Blurred lines, Gaultier style

 As a couturier, Jean Paul Gaultier has always been a voice for diversity – both social and aesthetic.

He helped put the ambition in Madonna’s 1990 “Blond Ambition” tour, armoring the chameleonic one in his signature cone bras and corsets that were like a second skin on the perkiest of breasts, the sleekest of figures.

He dressed male model Tanel Bedrossiantz in one of his mermaid gowns and festooned South Sudanese model Alek Wek with a gown whose camouflage bustier gave way to a cascade of khaki, cinnamon and papaya tulle ruffles.

For Gaultier, the lines between fabric and skin and male and female – as well as among various ethnicities and religions – have always been blurry at best.

It’s the reason he’s happy to be celebrated in a new exhibit at the Brooklyn Museum.

“On one of my first trips, I decided to walk all the way uptown from (Greenwich) Village until Harlem,” he recalls in the press materials. “It took me the whole day, and I will never forget the pleasure of discovering this great city. But most of all, it is a melting pot, a place where you can go around the world in one day, where all the races and creeds live together. I am proud and honored that my exhibition will be presented in Brooklyn, where the true spirit of New York lives on.”

“The Fashion World of Jean Paul Gaultier: From the Sidewalk to the Catwalk” (through Feb. 23) surveys his career in a presentation that is more theatrical than chronological, with 130 haute couture and prêt-à-porter ensembles accompanied by audiovisual materials, sketches, early designs and photographs in thematic arrangements.

“The Odyssey” sets the tone with Gaultier’s early use of nautical and religious iconography and includes his first design (1971), never-before-displayed, costumes worn by Beyoncé and gowns created for Marion Cotillard and Catherine Deneuve to wear to the Oscars.

“The Boudoir” explores the designer’s fascination with lingerie, which he plumbed in the conical bras and corsets created for Madonna. Also featured here are designs for Hermès, where he was creative director 2004-11 and his childhood teddy bear Nana in the first cone bra (circa early-1960s).

“Muses” gets to the heart of the Gaultier aesthetic as it considers how he erased boundaries in establishing a new ideal of beauty.

“Punk Cancan” takes us through his mélange of styles, from Paris chic to London punk. This section includes the strapless chiffon-camouflage ball gown that Sarah Jessica Parker wore to the 2000 MTV Awards, which required 312 hours to make.

“Skin Deep” looks at the idea of clothing as a second skin in the Gaultier aesthetic and how his use of trompe l’oeil effects conveys the illusion of nudity, a flayed body, a skeleton or tattoos.

“Metropolis” spotlights his collaborations with everyone from the late choreographer Maurice Béjart to Lady Gaga.

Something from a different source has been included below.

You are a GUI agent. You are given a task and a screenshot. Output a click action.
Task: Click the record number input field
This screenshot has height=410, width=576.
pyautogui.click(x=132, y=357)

This section includes the first-ever display of pieces from a summer collection inspired by Grace Jones, Boy George, Sade, Madonna and David Bowie.

“Urban Jungle” mines the role world culture plays in Gaultier’s designs, where the influences range from Bedouin to Bollywood.

These themes come alive in a highly interactive, kinetic show – initiated by Nathalie Bondil, director and chief curator of the Montreal Museum of Fine Arts – that features revolving mannequins and a continuously moving catwalk.

For its part, the Brooklyn Museum is as happy to have Gaultier’s quirky designs as he is to be there.

Says director Arthur L. Lehman: “Jean Paul Gaultier’s mastery of the complex technical demands of haute couture is matched only by his rich and unrivalled artistic collaborations. His unconventional designs, frequently spiked with his sense of whimsy and quixotic humor, reflect the richness of our cultures.”